Starting at the line that contains "You are a computer-use", write out each line through the end of the data below, exactly as it stands. Skip any pictures.

[Records from a data source]
= = = =

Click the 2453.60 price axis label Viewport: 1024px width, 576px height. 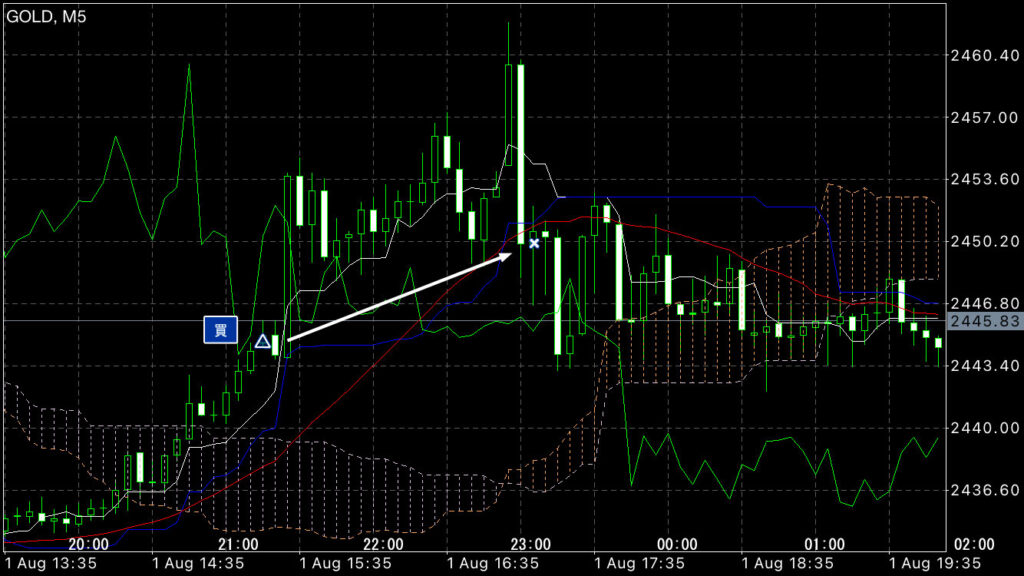[984, 179]
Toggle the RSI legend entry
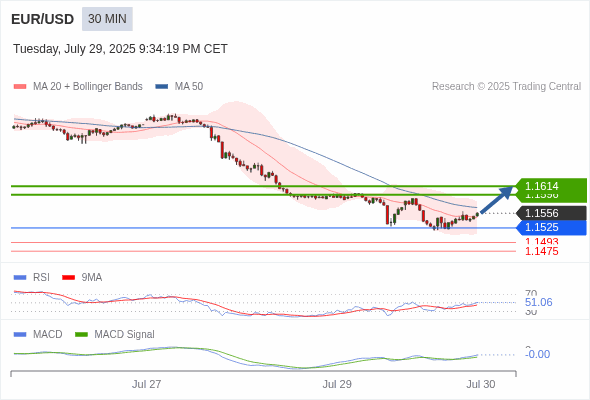Screen dimensions: 590x400 [x=32, y=277]
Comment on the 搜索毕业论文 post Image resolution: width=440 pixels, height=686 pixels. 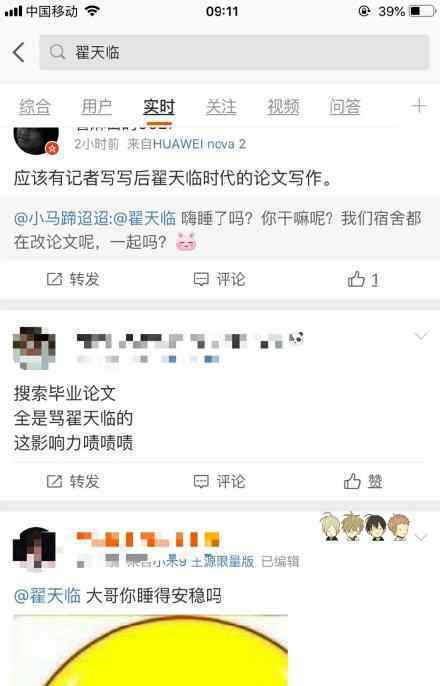tap(220, 481)
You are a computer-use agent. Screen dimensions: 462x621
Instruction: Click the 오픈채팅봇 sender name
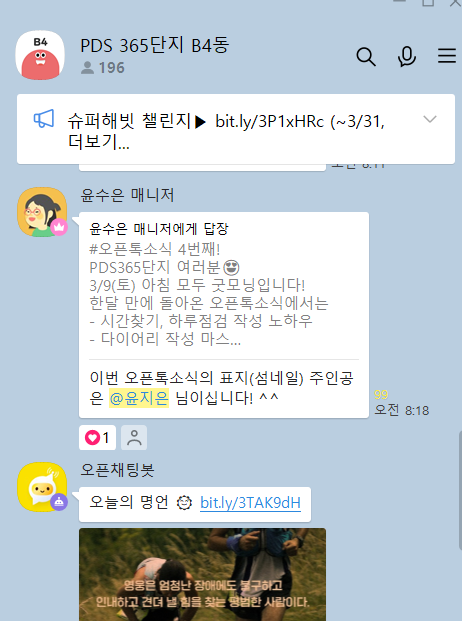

= = = =

Written response:
You are a computer-use agent. Screen dimensions: 462x621
Instruction: Click the 오픈채팅봇 sender name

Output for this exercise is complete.